Many respondents reported that reimbursement rates across payer types were inadequate, with 50% saying their rates were somewhat or very inadequate. Some, 18.8%, said their reimbursement rates were neutral, and 31.3% said they were somewhat adequate. No respondents reported that their rates were very adequate.

Higher rates were also ranked as the most likely to improve financial sustainability, with 75% of respondents saying that higher base rates were among the top two changes most likely to improve it across all payer types. Respondents were next focused on prior authorization burdens, with 43.8% reporting that reductions in prior authorization requirements would most improve financial burden.

Some home-based care providers have reported netting reimbursement rate wins in recent months.

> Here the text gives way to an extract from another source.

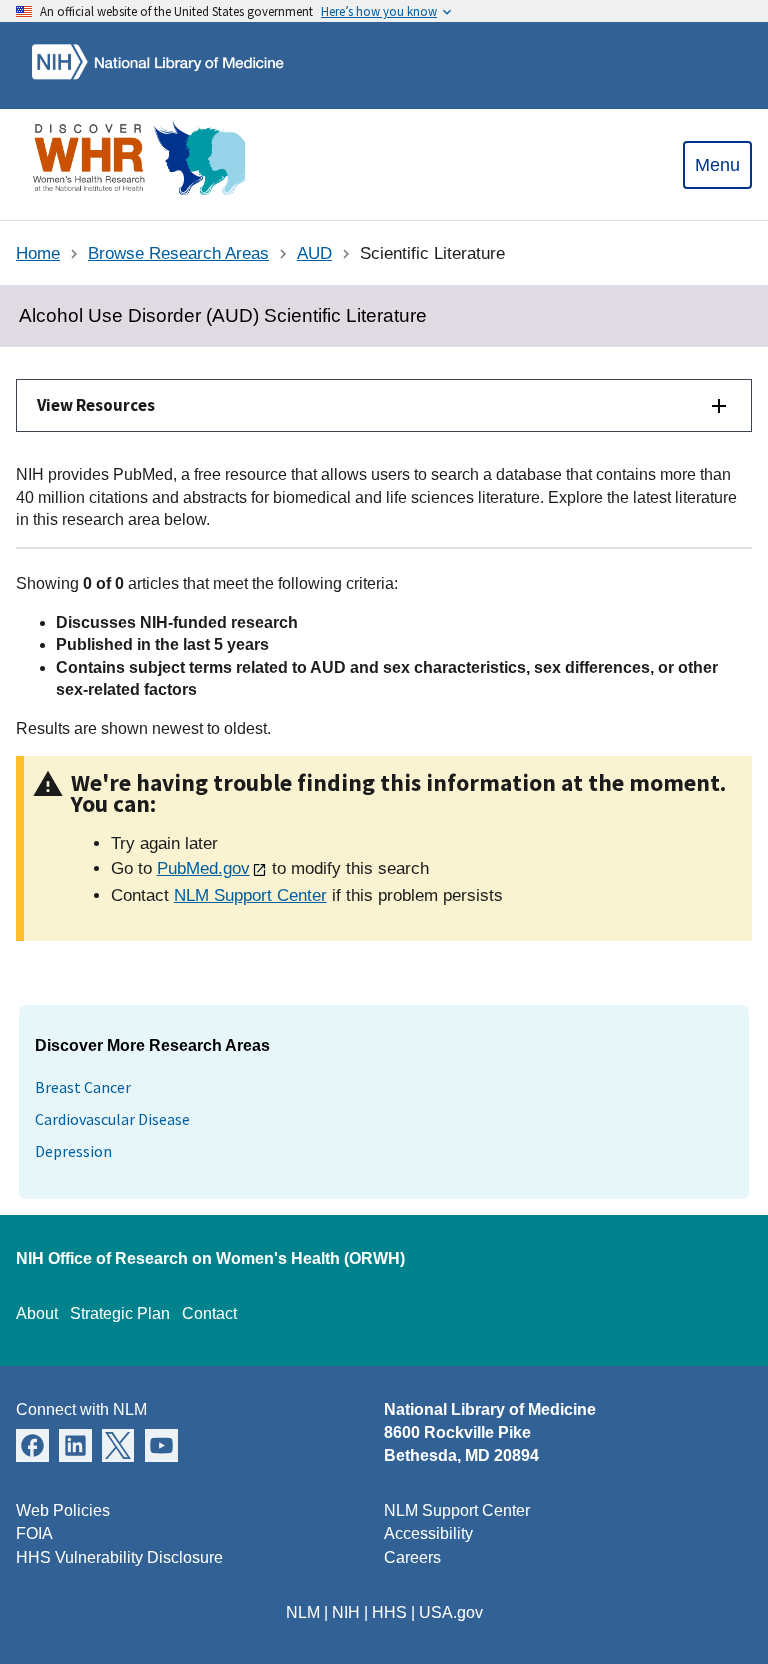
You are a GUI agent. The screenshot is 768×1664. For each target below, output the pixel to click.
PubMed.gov (203, 868)
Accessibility (428, 1533)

Aveanna Healthcare Holdings (NASDAQ: AVAH) has notched several rate increases recently, and leadership expects mid-single-digit state rate increases in 2026. Addus HomeCare Corporation (Nasdaq: ADUS) has also reported favorable rate increases, including a rate increase in the state of Illinois, which company leadership expects will add approximately $17.5 million to the company’s annualized revenues. 

But reimbursement issues persist, and providers are taking action in response. Three-fourths of respondents said that in the past 12 months they have limited new admissions for certain payers, primarily due to payer reimbursement or administrative burden. Another 25% said they increased billing or revenue cycle management staffing or outsourced these tasks, and 18.8% said they reduced certain services due to payer challenges.